Some participants were coached in communication techniques from Guthrie actors, while others built a mosaic, debated the future of philanthropy or sat in on sessions to share ideas among groups working with the Bush Foundation.
Two years ago, there would have been no need for the event. Bush at that time poured nearly all its giving into three main goals and didn’t accept grant requests. But like many foundations nationwide, Bush has reconsidered the merits of targeting its cash at a few issues and is now willing to spread the wealth, with the change kindling new enthusiasm within Minnesota’s 7,000-strong nonprofit community.
Bush has awarded $921 million in grants since 1970 — including about $30 million last year.
“Bush gets a lot of attention from nonprofits because of pent-up hope … after five years of not accepting proposals under the previous leadership,” said Jon Pratt, executive director of the Minnesota Council of Nonprofits.
The shift in direction also is being watched by the National Committee for Responsive Philanthropy, a Washington group that recently issued a report critical of tightly focused giving — called strategic philanthropy — that had defined Bush and other major foundations for the past few years.
“What’s right about strategic philanthropy is a clear focus on achieving results,” said the center’s executive director, Aaron Dorfman. “What’s wrong is its oversimplistic, linear thinking about how change happens in the world.”
Many nonprofits work on multiple interconnected issues, he said, and become cut off from foundation dollars “because they aren’t laser-focused on a foundation’s priorities.”
‘Best of both worlds’’
Minnesota foundations and corporations gave away more than $1.7 billion in 2011, according to the Minnesota Council on Foundations.
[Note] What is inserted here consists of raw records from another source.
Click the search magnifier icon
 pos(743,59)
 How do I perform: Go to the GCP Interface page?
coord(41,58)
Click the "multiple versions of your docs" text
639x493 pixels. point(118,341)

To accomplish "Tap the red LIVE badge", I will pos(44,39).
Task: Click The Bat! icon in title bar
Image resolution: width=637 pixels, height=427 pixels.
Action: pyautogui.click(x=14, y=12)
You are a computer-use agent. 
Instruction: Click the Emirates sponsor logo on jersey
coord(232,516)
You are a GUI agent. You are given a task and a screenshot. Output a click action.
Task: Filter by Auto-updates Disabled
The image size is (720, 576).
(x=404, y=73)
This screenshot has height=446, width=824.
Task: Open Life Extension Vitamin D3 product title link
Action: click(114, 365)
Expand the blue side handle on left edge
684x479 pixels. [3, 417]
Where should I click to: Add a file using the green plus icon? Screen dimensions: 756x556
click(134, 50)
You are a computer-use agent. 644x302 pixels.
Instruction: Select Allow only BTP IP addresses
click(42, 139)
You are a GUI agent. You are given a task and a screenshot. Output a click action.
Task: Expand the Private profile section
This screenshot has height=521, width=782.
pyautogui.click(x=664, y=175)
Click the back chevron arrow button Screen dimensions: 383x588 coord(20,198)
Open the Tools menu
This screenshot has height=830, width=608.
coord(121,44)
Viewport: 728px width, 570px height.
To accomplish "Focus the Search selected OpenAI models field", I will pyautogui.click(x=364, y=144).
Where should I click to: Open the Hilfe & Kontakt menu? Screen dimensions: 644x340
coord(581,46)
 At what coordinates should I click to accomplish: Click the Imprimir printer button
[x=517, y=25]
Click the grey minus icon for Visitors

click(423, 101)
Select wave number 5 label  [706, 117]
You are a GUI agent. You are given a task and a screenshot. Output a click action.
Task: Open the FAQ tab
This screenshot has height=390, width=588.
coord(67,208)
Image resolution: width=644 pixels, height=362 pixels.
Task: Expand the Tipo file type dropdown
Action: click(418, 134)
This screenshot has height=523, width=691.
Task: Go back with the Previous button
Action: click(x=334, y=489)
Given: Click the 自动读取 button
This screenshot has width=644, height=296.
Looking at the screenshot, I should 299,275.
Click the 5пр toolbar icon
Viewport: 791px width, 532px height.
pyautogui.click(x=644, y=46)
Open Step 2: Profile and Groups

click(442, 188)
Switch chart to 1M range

While all of them search to find the best ways to accomplish their goals, the Bush Foundation stands out for its dramatic swings in giving.
For decades, the foundation had special interests, such as the arts and historically black colleges, but it accepted grant applications on a wide range of issues. That changed after 2007, when under President Peter Hutchinson, the foundation stopped accepting grant applications for most projects that did not address three funding priorities — teacher effectiveness, governance in native nations and community problem-solving.
The idea was to pour in money and make a measurable difference.
In 2012, Jennifer Ford Reedy became the Bush Foundation president, and the goals shifted again.
The foundation still funds those key initiatives, but it interprets “community problem-solving” in new ways that have flung open the doors to diverse groups again.
“I’m trying to take the best of both worlds,” Reedy said, sitting in the foundation’s new skyline headquarters in downtown St. Paul.
Innovation is in
“Innovation” and “collaboration” are the new key words, echoing a philanthropy trend sweeping the country.